Wrong / Better / Why
| Wrong | Better | Why |
|---|---|---|
| "Interesting." (after a stressful story) | "Oh wow, that sounds exhausting — how are you holding up?" | Names the actual feeling and shows you caught the emotion, not just the noise. |
| "Really?" (flat, every time) | "Wait, they said that to your face?" | Repeating a key detail proves you were genuinely tracking the story. |
| "Wow." (then silence) | "Wow — okay, what happened next?" | Adds a nudge so the speaker knows you want more. |
| "Interesting, anyway, that reminds me of when I…" | "That's wild — and they just let it slide? Then what?" | Stays on their story instead of hijacking it with yours. |
| "Cool." (after good news) | "That's huge — you must be so happy!" | Matches their energy and celebrates with them instead of a flat shrug. |
Mini dialogues
A: So I missed my flight, the next one was canceled, and I ended up sleeping in the airport.

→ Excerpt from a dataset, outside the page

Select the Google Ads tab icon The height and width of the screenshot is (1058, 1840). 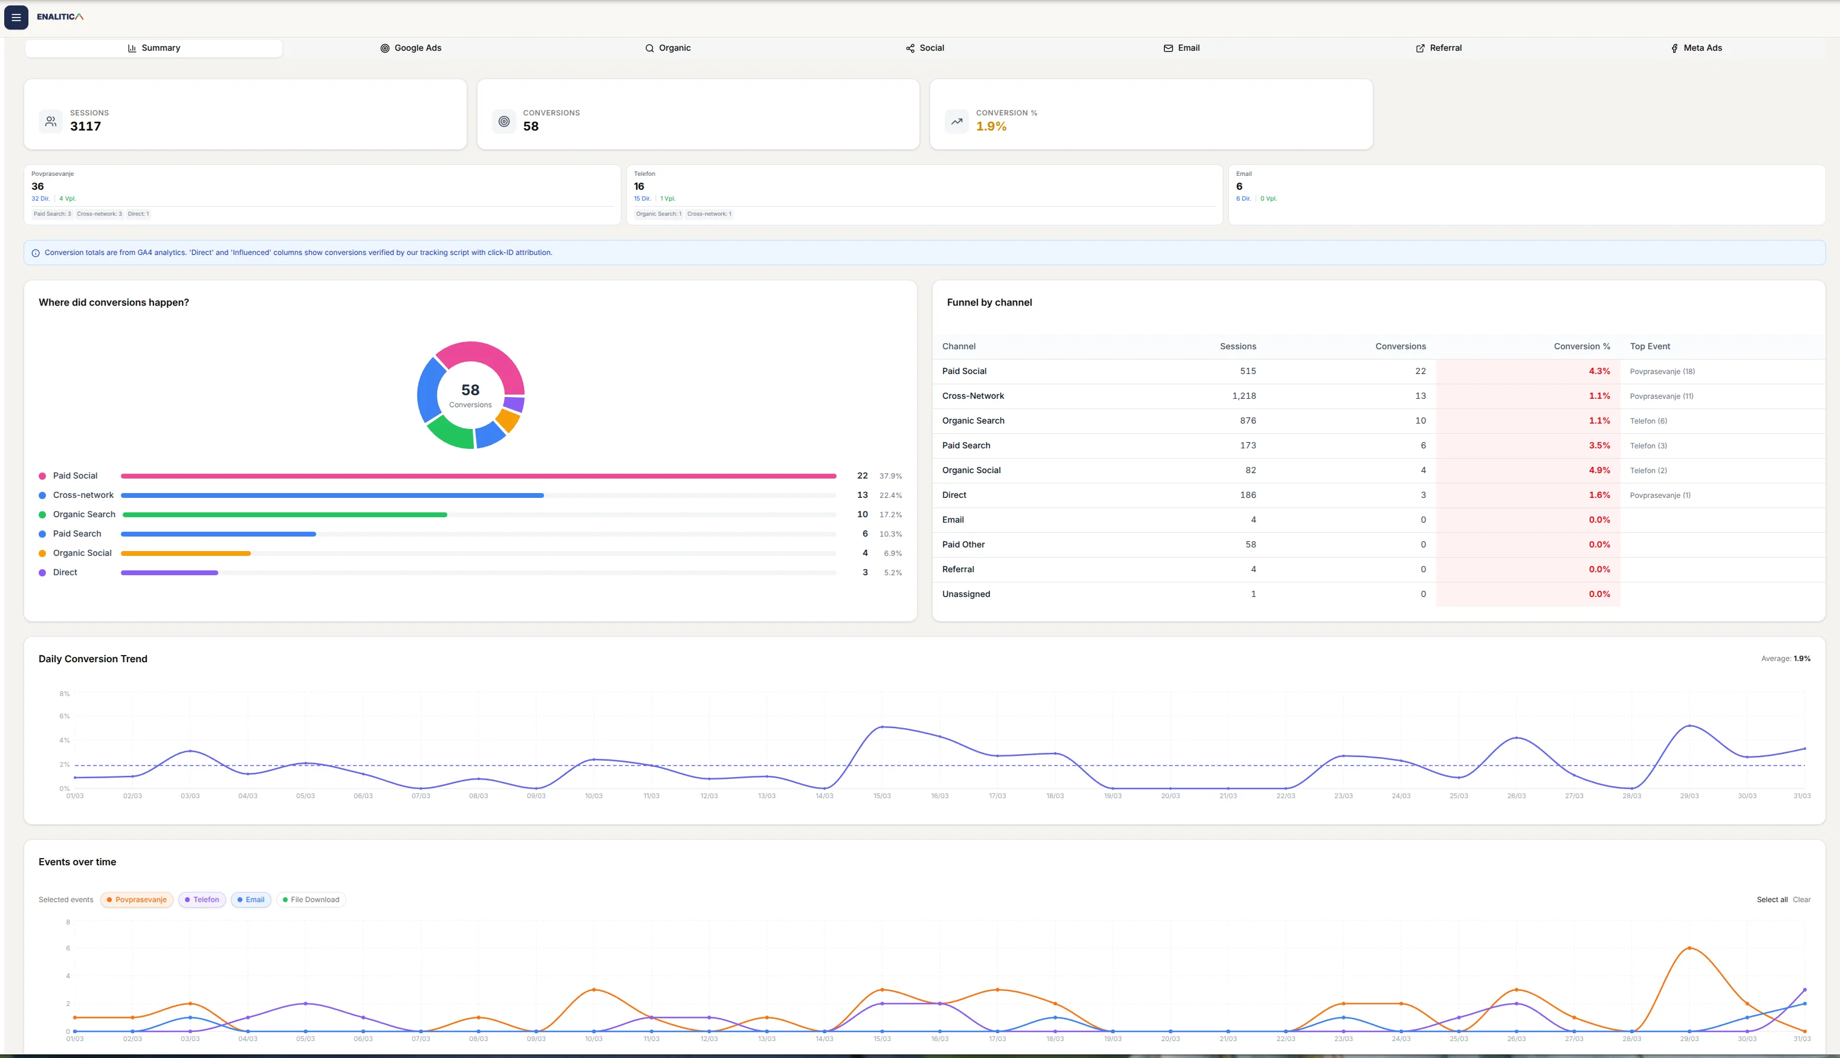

B: Wait — you slept in the airport? How was that?
A: Awful. But I met a guy who shared his blanket, so… new friend, I guess.
B: Okay, I need the full story of the blanket guy.
A: I finally finished the project I've been on for six months.
B: Six months — that's massive. You must be so relieved.
A: You have no idea. I slept twelve hours last night.
B: Honestly, well earned. What's the first thing you're doing now that it's done?
A: My landlord just raised the rent again.
B: Ugh, again? That's so frustrating. What are you thinking of doing?
A: Probably looking for a new place, honestly.
B: Makes sense. Want help apartment-hunting? I love snooping at listings.
Quick practice
Replace each lazy reaction with an aimed one. The setup is in parentheses.
- "Interesting." (Friend just said they're moving to a new country next month.)
- "Wow." (Coworker finished a marathon over the weekend.)
- "Really?" (Someone tells you their car broke down on the highway at midnight.)
- "Cool." (A friend got into the school they really wanted.)
- "Interesting." (Someone describes a scary turbulence-filled flight.)
Answer Key
(Samples — yours can differ, as long as you aim at a detail or feeling and/or nudge them on.)
- "A whole new country — that's a huge move! What made you decide to do it?"
- "Wait, you ran a marathon? How did your legs even work the next day?"
- "On the highway at midnight? That sounds terrifying — how did you get home?"
- "That's the one you really wanted, right? Congratulations — you must be thrilled!"
- "Ugh, turbulence is the worst. Were you white-knuckling the armrest the whole time?"
Recap
- "Wow," "really," and "interesting" are fine once — empty on repeat.
- The issue isn't listening harder; it's giving your reactions aim.
- Name the feeling, repeat a key detail, or nudge them to keep going.
- Repeating a specific detail is the easiest way to prove you were tracking.
- Don't hijack the story with your own — stay on theirs.
- Match their energy: celebrate good news, sympathize with the hard stuff.
Your turn
Being a great listener isn't about having clever things to say — it's about showing the other person that what they said actually landed. Aim your reactions, repeat the surprising bit, and ask "then what?" You'll retire "interesting" from heavy duty and become the person everyone secretly loves talking to.